§ Seitenauszug:
Protokoll der Sitzung vom 16.04.2008

29. November 2007, das ist einen Monat später:

(Keller, CDU: Jetzt zum Gymnasium!)

Der bildungspolitische CDU-Sprecher der CDULandtagsfraktion, Josef Keller, hat Inhalt und Umsetzung des neuen Schulstrukturkonzepts stark kritisiert. Es hat zwar, wie er vorher gemeint hat, zentrale Forderungen

der CDU erfüllt, aber es ist aus seiner Sicht doch als stark kritikwürdig empfunden worden.

(Bracht, CDU: Sagen Sie einmal etwas zu Kritiken, die draußen geäußert werden!)

Februar 2008: Herr Kollege, Sie legen Ihr Positionspapier vor.

(Bracht, CDU: Was die Eltern, die Schüler und Lehrer sagen!)

Dort drin finden wir wiederum, und zwar entgegen den Vorstellungen von Herrn Dr. Rosenbauer und anderen, dass unbedingt die Dreigliedrigkeit der Schulstruktur erhalten bleiben muss.

(Zurufe von der SPD)

11. März 2008: Die Landesregierung hat den Entwurf des Schulgesetzes vorgelegt. Herr Keller – man erinnere sich – fand es ursprünglich ganz gut, bezeichnet aber dann den Gesetzentwurf der Landesregierung zur Änderung der Schulstruktur als inhaltsleer. Außerdem kritisiert er, dass die bisherigen Errichtungsvoraussetzungen für die IGS wegfallen sollen. Man staune, dadurch werde die Wahlfreiheit der Eltern und Schüler enorm eingeschränkt.

Herr Baldauf und Frau Wopperer haben in Worms diskutiert. Herr Baldauf, der ursprünglich einmal die Zweigliedrigkeit von Herrn Dr. Rosenbauer als diskussionswürdig befand, hat wahrscheinlich mit irgendjemand diskutiert. Er kritisiert nun die Ahnen-Pläne, die nach seiner Auffassung nur an der Oberfläche kratzen.

(Zuruf des Abg. Baldauf, CDU)

Dann kommt das ganz besonders Interessante. Er stellt ein Untergangsszenario für die berufsbildenden Schulen dar und weist darauf hin, dass das duale Berufssystem durch die FOS ganz klar zerstört wird.

(Bracht, CDU: Was sagen die Berufsschulen dazu, die das widerlegen?)

Herr Keller hat dagegen beim Realschullehrertag den Realschullehrern dann versprochen, dass er sich mit dafür einsetzen werde, dass an allen Realschulen plus die Fachoberschule eingesetzt wird.

(Heiterkeit und Beifall bei der SPD – Bracht, CDU: Das ist Ihre Art, mit den Tatsachen umzugehen – – – Glocke des Präsidenten)

Meine Damen und Herren, weitere Beispiele dieses interessanten Schlingerkurses nenne ich in der zweiten Runde. (Beifall der SPD)

(Eine Folge von Einträgen)
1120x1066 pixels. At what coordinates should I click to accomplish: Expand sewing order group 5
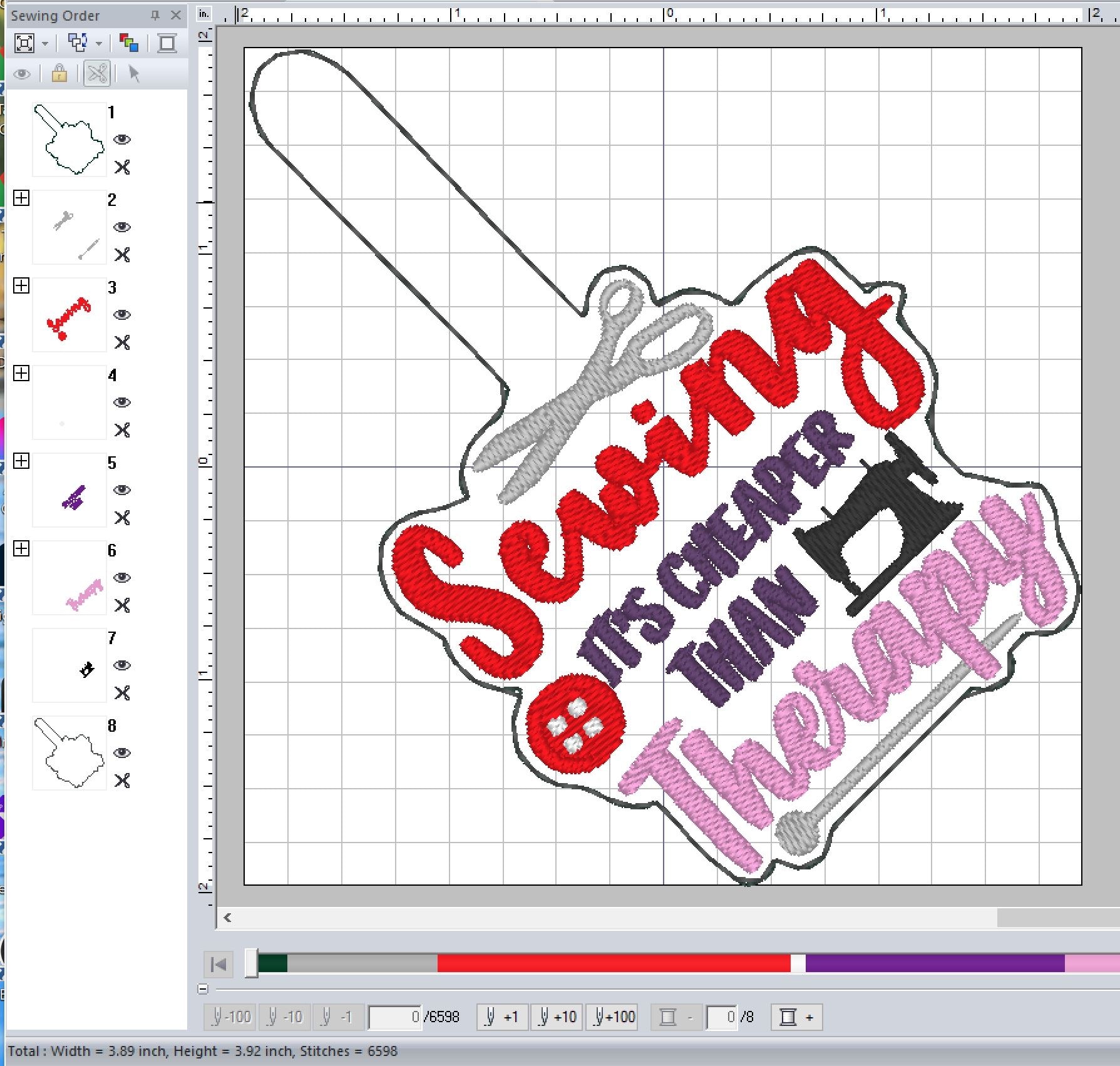coord(21,461)
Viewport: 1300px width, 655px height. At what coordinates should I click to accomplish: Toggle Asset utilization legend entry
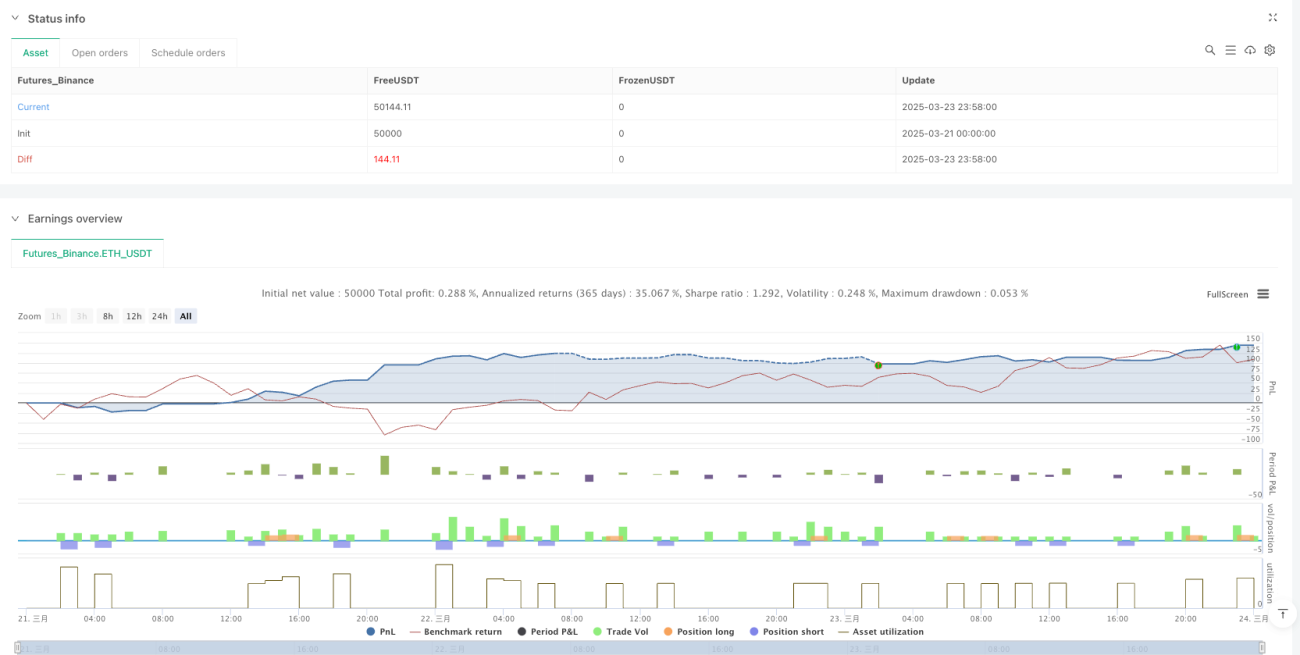tap(880, 632)
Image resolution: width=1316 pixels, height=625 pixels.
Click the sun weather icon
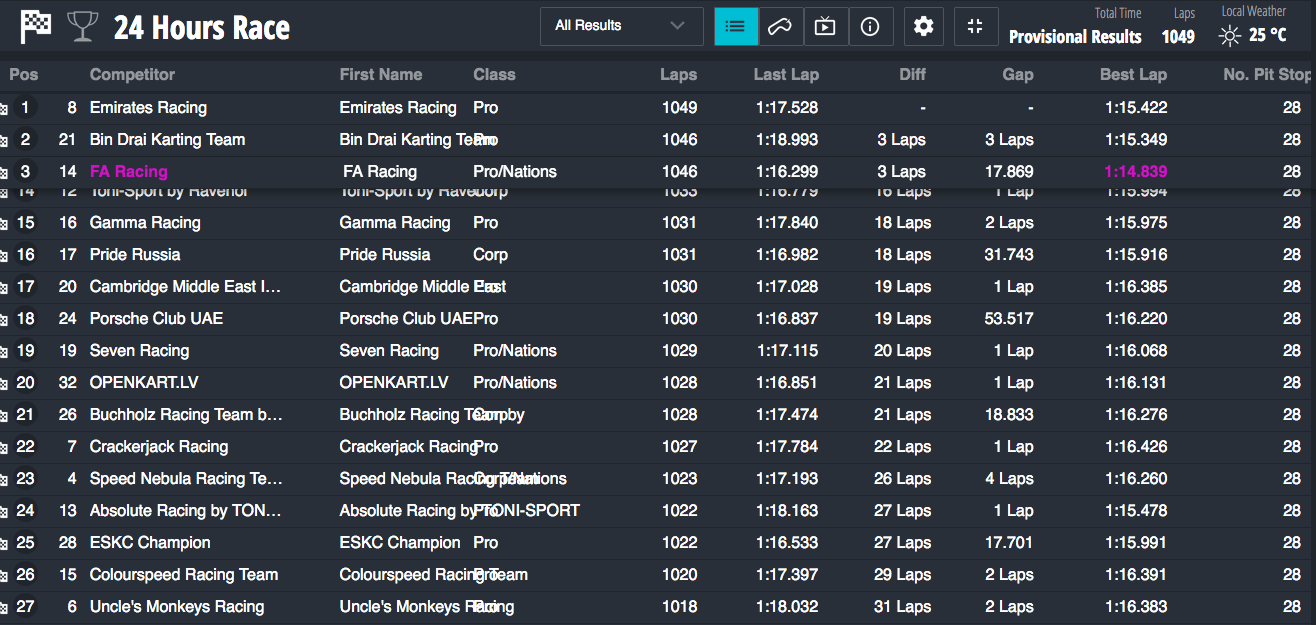[x=1229, y=37]
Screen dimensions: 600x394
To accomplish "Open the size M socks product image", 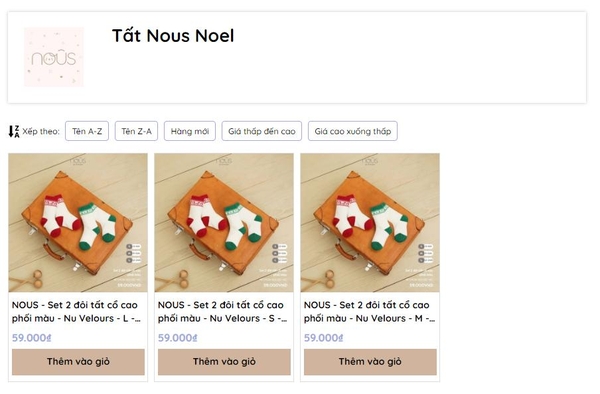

§ Übungsaufgaben:
**1)** Beantworte diese Fragen zum Protokoll:
(a) Was hat die Landesregierung am 11. März 2008 vorgelegt?
(b) Wo haben Herr Baldauf und Frau Wopperer diskutiert?
(c) Was hat Herr Keller beim Realschullehrertag den Realschullehrern versprochen?
**2)** Tausche in den Einträgen von der Zeile mit „Viewport: 1300px width, 655px“ bis zum Ende der Einträge, beide Enden eingeschlossen, „pixels“ gegen „Pixel“ aus. Gib nur diese Zeilen wieder und lass die Bilder weg.

§ Lösungen:
**1)**
(a) Den Entwurf des Schulgesetzes.
(b) In Worms.
(c) Dass er sich mit dafür einsetzen werde, dass an allen Realschulen plus die Fachoberschule eingesetzt wird.

**2)**
Viewport: 1300px width, 655px height. At what coordinates should I click to accomplish: Toggle Asset utilization legend entry
tap(880, 632)
Image resolution: width=1316 Pixel, height=625 Pixel.
Click the sun weather icon
[x=1229, y=37]
Screen dimensions: 600x394
To accomplish "Open the size M socks product image", 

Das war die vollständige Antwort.